I had a great weekend. I flew out Thursday to spend a few days with my good friend, Lane. Lane is my oldest and best friend, and he serves the West University Church of Christ as their associate minister. I spent Friday and Saturday with some of the men of “West U”, praying and dreaming and conversing about the Kingdom of God. I flew back to Huntsville late yesterday evening and, even though I was a little tired, Sunny and the kids took me to Olive Garden for dinner and to catch up on how the past few days had gone back home.
Although the company was great, our service was anything but. I’ll spare you all the gory details, but our waitress went out of her way to make Sunny feel silly, which I always find offensive. She was rude, slinging our straws across the table, turning her back to us as we were talking to her. The cherry on top was the fact that she was a poor server; I had to get up and gather up an extra silverware set for Abby Kate and I had to ask another waitress to serve us parmesan cheese. No drink refills, no personality…I could go on and on. But you get the idea.
When it came time to bring the check, it took her FOREVER. When she finally brought me the check, she informed me that there was also some kind of survey / comment card thing that I could fill out to rate the service. I’m thinking, “Seriously?” And she goes, “Yeah, we’re having this contest to see which servers get the highest scores.” In my mind, I start debating what I’m going to put on the little card. “Just wait ’till your manager reads this card.” And I’ve also already decided that the tip is going to be significantly less than what I would normally give. (For a lengthy but interesting conversation on tipping, I direct you to this blast from the past from my wife’s blog.) I’m normally pretty forgiving when it comes to my service at a restaurant; I understand we all have bad days. But — blame it on being tired or whatever — I’d reached my threshold with this one.
I opened up the little “receipt book” and inserted my credit card. I signaled for the waitress but she refused to take my card. “Your dinner has already been taken care of, sir.”
“Someone has already paid your bill.”
I look at Sunny. “Who?” I ask the waitress. She kind of shrugs a little bit and lets out a sheepish smile. “I….I’m not supposed to say.” At this point, I turn around and start scanning the crowd for familiar faces. This has happened once or twice before; we’ll be eating somewhere, see someone from church, only to later find out that our bill has “miraculously” been taken care of. I suspected the same kind of thing here, but as best I could tell, no Mayfairians were dining at Olive Garden. I turned back to the waitress and pressed her again. “Who paid our bill?”
I could tell she was uncomfortable and she cut her eyes to her left and then back to our table. I looked in the vicinity of her quick glance but I was unable to spot anyone I recognized. As she continued to stammer and mutter, I interrupted her and said, “Look, are they still here? In the restaurant? Because if they are, I’d like for you to tell them we said thank you.”
About this time, a gentleman steps in front of me wearing a flannel shirt, jeans, and a worn out ball cap. He gets out a sentence or two before I realize what’s going on; he’s the guy that bought our dinner.
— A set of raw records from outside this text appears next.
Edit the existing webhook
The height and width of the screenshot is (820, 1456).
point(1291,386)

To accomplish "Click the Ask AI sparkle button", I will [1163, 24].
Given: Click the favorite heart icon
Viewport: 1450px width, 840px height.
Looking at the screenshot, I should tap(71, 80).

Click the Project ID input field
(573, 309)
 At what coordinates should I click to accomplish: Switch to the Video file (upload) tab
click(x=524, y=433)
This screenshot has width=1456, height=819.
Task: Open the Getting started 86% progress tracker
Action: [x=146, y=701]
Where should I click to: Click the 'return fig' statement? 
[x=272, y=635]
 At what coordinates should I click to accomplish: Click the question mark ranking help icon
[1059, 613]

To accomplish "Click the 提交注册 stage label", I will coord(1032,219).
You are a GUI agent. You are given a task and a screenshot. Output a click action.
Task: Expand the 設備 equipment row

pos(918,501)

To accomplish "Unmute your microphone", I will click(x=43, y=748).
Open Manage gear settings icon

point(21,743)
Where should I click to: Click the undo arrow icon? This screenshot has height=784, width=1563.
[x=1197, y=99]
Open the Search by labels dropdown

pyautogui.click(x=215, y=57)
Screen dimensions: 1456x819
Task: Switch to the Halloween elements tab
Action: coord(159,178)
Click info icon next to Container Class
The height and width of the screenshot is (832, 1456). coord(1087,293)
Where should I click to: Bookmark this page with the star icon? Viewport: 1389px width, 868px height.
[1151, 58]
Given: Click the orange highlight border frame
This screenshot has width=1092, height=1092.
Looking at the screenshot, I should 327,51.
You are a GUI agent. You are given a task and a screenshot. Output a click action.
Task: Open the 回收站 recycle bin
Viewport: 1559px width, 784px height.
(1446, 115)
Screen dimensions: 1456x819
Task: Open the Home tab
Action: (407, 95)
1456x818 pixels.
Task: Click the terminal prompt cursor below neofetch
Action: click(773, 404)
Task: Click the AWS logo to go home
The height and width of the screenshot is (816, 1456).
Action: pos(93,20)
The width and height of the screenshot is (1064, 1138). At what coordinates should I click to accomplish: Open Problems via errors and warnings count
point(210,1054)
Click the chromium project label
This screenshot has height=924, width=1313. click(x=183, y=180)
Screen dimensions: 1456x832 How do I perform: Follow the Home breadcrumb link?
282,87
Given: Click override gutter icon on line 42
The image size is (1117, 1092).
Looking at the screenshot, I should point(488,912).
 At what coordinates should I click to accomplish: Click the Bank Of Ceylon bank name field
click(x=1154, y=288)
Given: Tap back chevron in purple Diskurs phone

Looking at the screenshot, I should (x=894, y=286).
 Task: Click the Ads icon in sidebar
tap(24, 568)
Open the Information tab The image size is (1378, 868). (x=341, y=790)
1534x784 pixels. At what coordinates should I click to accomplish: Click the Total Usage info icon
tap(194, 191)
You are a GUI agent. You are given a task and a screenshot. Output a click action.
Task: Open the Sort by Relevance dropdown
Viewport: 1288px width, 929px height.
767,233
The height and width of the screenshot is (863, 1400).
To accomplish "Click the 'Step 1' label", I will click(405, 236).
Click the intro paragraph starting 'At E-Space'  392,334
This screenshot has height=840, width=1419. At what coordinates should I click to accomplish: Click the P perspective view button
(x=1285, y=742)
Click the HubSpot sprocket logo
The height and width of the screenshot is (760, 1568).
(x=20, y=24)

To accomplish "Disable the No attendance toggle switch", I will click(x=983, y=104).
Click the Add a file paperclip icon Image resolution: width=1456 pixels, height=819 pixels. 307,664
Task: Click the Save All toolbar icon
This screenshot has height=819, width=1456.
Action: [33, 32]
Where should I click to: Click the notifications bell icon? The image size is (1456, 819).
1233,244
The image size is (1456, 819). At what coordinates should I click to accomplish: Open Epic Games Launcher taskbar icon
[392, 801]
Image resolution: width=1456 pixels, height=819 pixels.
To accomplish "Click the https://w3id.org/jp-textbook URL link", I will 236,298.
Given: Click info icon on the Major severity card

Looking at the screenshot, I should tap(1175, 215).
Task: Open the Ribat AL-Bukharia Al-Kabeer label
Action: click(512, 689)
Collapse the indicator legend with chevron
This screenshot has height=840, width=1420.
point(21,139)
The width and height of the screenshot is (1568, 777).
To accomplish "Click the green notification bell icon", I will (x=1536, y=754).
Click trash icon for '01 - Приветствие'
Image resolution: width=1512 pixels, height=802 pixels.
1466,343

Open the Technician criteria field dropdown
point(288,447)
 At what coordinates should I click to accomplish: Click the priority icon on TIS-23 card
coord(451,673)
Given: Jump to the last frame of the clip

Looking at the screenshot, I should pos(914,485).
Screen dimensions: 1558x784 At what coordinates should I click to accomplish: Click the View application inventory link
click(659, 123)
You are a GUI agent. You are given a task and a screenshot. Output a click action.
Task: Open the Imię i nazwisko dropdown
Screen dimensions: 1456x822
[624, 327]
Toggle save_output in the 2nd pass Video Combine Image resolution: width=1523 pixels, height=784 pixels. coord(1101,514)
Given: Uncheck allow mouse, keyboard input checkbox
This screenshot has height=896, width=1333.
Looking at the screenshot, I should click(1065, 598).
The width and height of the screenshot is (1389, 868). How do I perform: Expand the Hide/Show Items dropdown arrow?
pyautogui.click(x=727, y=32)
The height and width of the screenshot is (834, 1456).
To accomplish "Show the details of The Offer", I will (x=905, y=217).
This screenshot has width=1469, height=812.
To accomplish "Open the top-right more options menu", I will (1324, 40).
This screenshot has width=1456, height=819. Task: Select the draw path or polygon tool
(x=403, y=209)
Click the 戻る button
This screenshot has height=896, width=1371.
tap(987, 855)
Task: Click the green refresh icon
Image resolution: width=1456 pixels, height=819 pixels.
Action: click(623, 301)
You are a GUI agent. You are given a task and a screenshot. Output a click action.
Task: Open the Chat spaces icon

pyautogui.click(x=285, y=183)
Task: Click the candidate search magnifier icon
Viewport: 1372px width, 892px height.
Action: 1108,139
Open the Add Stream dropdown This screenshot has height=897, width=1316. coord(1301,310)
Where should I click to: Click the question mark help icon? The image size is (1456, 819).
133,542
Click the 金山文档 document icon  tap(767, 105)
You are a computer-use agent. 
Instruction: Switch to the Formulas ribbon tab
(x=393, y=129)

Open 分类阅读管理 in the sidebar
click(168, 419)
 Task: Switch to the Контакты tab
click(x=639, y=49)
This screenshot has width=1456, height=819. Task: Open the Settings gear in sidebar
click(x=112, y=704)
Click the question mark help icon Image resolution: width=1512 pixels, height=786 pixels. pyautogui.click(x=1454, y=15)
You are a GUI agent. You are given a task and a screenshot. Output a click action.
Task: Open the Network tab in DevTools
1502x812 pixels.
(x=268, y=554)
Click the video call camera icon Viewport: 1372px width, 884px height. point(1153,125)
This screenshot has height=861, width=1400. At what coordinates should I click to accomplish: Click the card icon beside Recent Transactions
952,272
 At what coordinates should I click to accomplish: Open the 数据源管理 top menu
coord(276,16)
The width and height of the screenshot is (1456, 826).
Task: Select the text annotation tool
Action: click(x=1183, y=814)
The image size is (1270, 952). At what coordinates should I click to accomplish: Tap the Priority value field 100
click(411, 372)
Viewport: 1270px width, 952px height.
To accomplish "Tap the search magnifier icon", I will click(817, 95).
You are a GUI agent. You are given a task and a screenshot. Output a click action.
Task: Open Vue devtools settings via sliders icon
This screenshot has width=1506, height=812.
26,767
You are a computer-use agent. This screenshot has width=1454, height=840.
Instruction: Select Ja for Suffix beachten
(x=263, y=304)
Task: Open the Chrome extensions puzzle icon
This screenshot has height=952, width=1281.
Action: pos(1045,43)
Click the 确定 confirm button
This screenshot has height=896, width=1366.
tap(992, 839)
As he begins to speak, I’m silently combing through the Rolodex in my mind, searching for the guy’s name. He shakes my hand and I can feel his callouses; this is a guy that works with his hands. As we’re shaking hands, I notice his accent; he has that Southern-but-not-quite Floridian tone to his voice. I finally realize that I have no idea who this man is, so I listen in on what he’s actually saying, which was something like this: “Yeah, so….you know, one time I was sitting at a restaurant like this with my kids. They were real little and this older guy comes up to me and said, ‘Young man, you’ve got a great family here, and watching your kids makes me miss my own children. It’d be my privilege to buy your dinner tonight because you’ve warmed my heart with this special memory.’ I saw you all over here tonight and it reminded me of that story and of my own kids, who are grown now. I don’t get to see ’em near as much as I wish, but you all brought that sweet memory back to me. I’d like to buy your dinner tonight and encourage you to soak up this time you have with your little ones.”
Sunny and I just sat there with our mouths wide open.
I thanked the man but that didn’t seem enough so I did what I suppose any parent would do; I forced my children to thank this strange man who was standing there with tears about to run down his face. I asked him where his children were and he said they were back in Florida and he was actually on his way down there to see them. I wished him well on his travel and thanked him again for his kindness. And then I said, “The only thing I know to tell you is that I won’t forget this and I promise you I’ll pass it on to someone else someday.” He smiled and went back to his seat at the bar.
I decided not to fill out the comment card after all.